**SUPPLIED DATA:**
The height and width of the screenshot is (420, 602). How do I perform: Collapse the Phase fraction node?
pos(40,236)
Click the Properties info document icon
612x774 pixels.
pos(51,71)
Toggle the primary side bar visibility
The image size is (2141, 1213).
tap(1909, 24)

**CHALLENGE:** Rewrite the entries above with "Phase fraction" changed to "Volume fraction" and everything else left as it is.

**RESULT OF THIS TASK:**
The height and width of the screenshot is (420, 602). How do I perform: Collapse the Volume fraction node?
pos(40,236)
Click the Properties info document icon
612x774 pixels.
pos(51,71)
Toggle the primary side bar visibility
The image size is (2141, 1213).
tap(1909, 24)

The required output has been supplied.